--- Data for review ---
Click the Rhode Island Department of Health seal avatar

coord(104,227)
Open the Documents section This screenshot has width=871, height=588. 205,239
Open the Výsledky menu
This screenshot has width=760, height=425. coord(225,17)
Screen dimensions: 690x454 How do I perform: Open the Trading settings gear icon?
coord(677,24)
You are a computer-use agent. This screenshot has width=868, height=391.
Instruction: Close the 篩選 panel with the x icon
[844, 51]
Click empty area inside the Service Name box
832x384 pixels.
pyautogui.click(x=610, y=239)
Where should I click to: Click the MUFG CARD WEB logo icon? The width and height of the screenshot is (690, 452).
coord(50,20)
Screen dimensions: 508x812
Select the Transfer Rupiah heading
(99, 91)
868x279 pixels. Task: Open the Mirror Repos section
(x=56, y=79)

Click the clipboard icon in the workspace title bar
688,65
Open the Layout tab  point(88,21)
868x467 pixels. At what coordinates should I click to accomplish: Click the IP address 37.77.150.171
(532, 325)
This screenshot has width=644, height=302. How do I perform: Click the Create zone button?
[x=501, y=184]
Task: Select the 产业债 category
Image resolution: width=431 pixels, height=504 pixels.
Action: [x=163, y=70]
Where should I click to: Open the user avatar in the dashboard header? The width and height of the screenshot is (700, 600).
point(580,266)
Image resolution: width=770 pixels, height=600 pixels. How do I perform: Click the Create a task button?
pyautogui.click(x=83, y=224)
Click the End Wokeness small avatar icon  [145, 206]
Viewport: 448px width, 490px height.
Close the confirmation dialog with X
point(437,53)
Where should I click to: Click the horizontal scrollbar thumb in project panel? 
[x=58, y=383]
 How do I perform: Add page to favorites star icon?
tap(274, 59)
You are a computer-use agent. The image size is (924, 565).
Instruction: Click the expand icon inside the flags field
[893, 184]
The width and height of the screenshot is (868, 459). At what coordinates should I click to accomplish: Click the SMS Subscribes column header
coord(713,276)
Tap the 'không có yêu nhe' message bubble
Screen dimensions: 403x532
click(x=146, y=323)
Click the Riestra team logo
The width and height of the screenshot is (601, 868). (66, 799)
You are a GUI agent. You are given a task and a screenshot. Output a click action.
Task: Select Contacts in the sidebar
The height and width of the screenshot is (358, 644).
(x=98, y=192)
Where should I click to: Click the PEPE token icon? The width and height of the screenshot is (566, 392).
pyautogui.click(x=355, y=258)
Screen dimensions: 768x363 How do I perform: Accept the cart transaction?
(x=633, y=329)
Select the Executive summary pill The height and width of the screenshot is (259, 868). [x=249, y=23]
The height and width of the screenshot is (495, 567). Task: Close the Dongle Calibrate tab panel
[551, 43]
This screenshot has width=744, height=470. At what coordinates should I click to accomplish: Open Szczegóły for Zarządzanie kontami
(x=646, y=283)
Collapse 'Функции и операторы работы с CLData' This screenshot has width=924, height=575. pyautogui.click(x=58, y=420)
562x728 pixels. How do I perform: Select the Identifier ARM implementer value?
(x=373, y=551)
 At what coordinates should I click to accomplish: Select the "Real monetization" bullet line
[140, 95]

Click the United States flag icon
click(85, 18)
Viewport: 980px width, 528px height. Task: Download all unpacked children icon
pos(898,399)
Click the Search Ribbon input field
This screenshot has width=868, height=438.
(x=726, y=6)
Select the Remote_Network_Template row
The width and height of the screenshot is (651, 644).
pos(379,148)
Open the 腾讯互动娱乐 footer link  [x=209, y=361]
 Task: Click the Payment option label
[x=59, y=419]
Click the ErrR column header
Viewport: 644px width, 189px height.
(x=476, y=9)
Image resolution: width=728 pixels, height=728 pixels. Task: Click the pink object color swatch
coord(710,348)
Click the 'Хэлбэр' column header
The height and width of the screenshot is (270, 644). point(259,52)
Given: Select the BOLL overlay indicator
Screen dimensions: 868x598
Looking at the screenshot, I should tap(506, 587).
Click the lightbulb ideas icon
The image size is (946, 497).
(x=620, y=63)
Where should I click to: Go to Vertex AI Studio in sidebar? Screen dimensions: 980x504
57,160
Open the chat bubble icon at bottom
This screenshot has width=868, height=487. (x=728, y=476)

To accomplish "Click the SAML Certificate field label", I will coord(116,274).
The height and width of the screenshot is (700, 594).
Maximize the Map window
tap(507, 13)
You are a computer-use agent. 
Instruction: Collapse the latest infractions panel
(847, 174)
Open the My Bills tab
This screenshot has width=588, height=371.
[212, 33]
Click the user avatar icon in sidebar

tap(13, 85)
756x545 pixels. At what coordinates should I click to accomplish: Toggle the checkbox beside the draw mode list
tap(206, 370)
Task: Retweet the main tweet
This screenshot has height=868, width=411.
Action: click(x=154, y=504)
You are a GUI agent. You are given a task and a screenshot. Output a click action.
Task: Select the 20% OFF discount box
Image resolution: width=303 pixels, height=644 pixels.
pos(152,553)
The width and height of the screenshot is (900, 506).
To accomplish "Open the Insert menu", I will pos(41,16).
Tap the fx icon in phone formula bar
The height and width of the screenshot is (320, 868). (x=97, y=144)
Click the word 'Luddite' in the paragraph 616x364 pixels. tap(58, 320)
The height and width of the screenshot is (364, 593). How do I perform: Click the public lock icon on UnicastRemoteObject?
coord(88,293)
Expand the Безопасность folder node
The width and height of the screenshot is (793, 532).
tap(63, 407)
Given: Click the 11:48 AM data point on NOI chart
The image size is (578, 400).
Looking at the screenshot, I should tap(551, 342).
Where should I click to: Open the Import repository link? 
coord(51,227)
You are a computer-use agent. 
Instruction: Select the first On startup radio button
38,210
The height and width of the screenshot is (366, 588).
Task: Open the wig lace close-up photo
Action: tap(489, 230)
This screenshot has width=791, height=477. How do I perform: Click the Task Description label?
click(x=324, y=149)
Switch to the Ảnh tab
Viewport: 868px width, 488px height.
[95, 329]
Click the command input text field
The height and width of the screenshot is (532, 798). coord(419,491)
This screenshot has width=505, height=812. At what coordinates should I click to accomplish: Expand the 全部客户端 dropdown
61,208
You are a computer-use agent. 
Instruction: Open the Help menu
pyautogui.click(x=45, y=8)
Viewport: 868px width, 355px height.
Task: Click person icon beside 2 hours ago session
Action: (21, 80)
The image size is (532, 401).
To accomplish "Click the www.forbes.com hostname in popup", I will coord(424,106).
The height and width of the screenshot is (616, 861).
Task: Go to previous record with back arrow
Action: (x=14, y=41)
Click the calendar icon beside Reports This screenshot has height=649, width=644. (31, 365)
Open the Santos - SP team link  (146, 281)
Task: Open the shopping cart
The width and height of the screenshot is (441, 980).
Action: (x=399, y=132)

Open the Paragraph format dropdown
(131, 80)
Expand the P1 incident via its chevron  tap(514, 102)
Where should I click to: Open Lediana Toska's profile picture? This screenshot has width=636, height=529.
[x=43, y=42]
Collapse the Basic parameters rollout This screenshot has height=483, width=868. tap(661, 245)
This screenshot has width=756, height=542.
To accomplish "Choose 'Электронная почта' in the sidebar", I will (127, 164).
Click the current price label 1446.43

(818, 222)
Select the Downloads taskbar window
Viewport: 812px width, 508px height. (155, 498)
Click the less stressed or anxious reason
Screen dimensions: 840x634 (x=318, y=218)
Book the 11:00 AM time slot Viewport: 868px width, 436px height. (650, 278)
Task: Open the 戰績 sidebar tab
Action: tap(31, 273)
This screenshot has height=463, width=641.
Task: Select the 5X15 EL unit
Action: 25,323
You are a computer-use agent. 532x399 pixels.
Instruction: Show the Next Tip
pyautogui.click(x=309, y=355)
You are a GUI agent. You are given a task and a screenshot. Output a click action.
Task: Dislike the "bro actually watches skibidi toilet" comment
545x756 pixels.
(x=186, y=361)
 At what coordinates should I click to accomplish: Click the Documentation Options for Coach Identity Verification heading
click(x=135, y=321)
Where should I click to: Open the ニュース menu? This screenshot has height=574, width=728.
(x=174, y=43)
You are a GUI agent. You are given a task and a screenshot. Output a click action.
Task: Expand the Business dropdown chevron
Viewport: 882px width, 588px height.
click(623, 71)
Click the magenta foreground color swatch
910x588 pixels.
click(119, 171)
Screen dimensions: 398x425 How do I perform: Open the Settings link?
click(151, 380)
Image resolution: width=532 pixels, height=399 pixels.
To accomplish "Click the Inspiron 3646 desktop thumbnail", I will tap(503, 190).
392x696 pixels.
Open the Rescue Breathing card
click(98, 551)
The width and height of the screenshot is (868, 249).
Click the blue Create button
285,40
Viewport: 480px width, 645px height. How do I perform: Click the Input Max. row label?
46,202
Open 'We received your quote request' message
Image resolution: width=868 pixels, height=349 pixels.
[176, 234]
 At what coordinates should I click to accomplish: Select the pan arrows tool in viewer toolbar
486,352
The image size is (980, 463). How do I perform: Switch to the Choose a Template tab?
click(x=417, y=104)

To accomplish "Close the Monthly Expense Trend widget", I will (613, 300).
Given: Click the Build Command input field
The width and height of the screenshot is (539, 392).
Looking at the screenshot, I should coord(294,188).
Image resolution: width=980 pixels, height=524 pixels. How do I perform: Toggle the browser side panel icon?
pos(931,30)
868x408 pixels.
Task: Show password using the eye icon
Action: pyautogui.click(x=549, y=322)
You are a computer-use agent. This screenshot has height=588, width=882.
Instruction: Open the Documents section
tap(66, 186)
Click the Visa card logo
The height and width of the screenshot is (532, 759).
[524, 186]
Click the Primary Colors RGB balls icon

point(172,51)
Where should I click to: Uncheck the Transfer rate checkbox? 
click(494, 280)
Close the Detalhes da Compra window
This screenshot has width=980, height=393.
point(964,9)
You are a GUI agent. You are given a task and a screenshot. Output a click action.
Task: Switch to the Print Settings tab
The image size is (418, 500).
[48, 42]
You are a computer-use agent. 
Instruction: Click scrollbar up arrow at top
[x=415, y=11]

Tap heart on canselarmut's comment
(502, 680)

--- Goal of the exercise ---
Extract the lines of the preceding material that run from the line with "Viewport: 480px width, 645px" through the line with "has height=588, width=882.", inclusive, reproducing them exactly and adding nothing.

--- Result below ---
Viewport: 480px width, 645px height. How do I perform: Click the Input Max. row label?
46,202
Open 'We received your quote request' message
Image resolution: width=868 pixels, height=349 pixels.
[176, 234]
 At what coordinates should I click to accomplish: Select the pan arrows tool in viewer toolbar
486,352
The image size is (980, 463). How do I perform: Switch to the Choose a Template tab?
click(x=417, y=104)

To accomplish "Close the Monthly Expense Trend widget", I will (613, 300).
Given: Click the Build Command input field
The width and height of the screenshot is (539, 392).
Looking at the screenshot, I should coord(294,188).
Image resolution: width=980 pixels, height=524 pixels. How do I perform: Toggle the browser side panel icon?
pos(931,30)
868x408 pixels.
Task: Show password using the eye icon
Action: pyautogui.click(x=549, y=322)
You are a computer-use agent. This screenshot has height=588, width=882.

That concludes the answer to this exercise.